I don’t think your definition of “hope” would conflict with my using the word in relation to events or actions I cannot control.
To me, the ultimate test of an “expert” is whether that person is able accurately to predict results in his/her alleged area of expertise. (Obviously, that test disqualifies economists and virtually all the talking heads you see on TV.)
When I write a campaign for a client, I don’t hope it works. If I’ve done my homework and they’ve given me enough accurate information, I know it will work — unless they decide to “tweak” the script themselves, in which case all bets are off.
Example: The “Dentist” commercial we syndicate always produces immediate results. So I was puzzled when one dentist called me to report that while the campaign was generating some response, the volume was disappointing. Turns out he took the 30-second spot — the one that always works — and added another 30 seconds to it, offering a free weekend vacation certificate to anyone responding to the commercial.
So I don’t “hope” my radio campaigns work. But I do hope my clients get their money’s worth by trusting me as the expert who predicts that if they run what I give them, they’ll get results.
In one of my Radio Advertising Letters, I can share a technique or principle that I know is valuable, that works. But whether any individual subscriber thinks that principle or that particular issue is worth reading? I can’t predict.
But I hope they do.
Comments on this entry are closed.
I understand your feelings Dan. So often when we create a radio commercial for one of our clients, it will come back “fixed”. I mean that in the same way that you would say you had your dog “fixed”. We now have something that looks almost the same, but it can’t produce anything! – Jimmy Harris, Harris Communications, Inc.
Art, tell me that comment was tongue in cheek. You are asking THE Dan O’Day to change a seven syllable emotive byline into a seventeen syllable grammatically correct statement of fact? You’ve got to be joking, surely?

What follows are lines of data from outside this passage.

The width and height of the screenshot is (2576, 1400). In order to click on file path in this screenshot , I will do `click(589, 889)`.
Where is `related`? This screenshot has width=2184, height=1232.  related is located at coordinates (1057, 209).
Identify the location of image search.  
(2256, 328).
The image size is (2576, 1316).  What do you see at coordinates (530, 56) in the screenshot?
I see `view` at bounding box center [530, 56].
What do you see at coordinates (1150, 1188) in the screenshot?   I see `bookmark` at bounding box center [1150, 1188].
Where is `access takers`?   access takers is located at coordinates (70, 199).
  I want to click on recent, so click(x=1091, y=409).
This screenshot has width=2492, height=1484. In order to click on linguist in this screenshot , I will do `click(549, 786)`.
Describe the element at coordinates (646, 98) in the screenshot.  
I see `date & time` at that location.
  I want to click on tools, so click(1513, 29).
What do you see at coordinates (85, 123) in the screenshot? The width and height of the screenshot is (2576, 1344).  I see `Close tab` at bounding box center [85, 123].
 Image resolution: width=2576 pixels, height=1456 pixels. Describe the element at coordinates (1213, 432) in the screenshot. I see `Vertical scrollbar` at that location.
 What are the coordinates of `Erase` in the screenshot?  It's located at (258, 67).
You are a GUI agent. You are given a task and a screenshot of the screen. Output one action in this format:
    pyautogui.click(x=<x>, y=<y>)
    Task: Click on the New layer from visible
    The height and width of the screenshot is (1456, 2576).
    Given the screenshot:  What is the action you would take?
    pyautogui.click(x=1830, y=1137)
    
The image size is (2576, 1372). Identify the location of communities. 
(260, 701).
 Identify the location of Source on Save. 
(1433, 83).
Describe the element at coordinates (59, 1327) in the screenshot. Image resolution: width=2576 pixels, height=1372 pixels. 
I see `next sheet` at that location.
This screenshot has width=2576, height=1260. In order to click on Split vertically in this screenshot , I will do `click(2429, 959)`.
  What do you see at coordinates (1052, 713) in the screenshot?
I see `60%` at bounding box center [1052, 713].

We have a series of billboards here in New Zealand advertising ‘Tui’ beer. They have a well known lie on left side – e.g. the cheque’s in the mail – and YEAH RIGHT! on the right side. Surely your comment deserves to go on a Tuis billboard.
Meet the most pro-programming sales person ever! Me. I so totally get it. If the station sound sucks, then listeners leave us, if listeners leave us, advertisers leave us…That doesn’t get any of us a raise.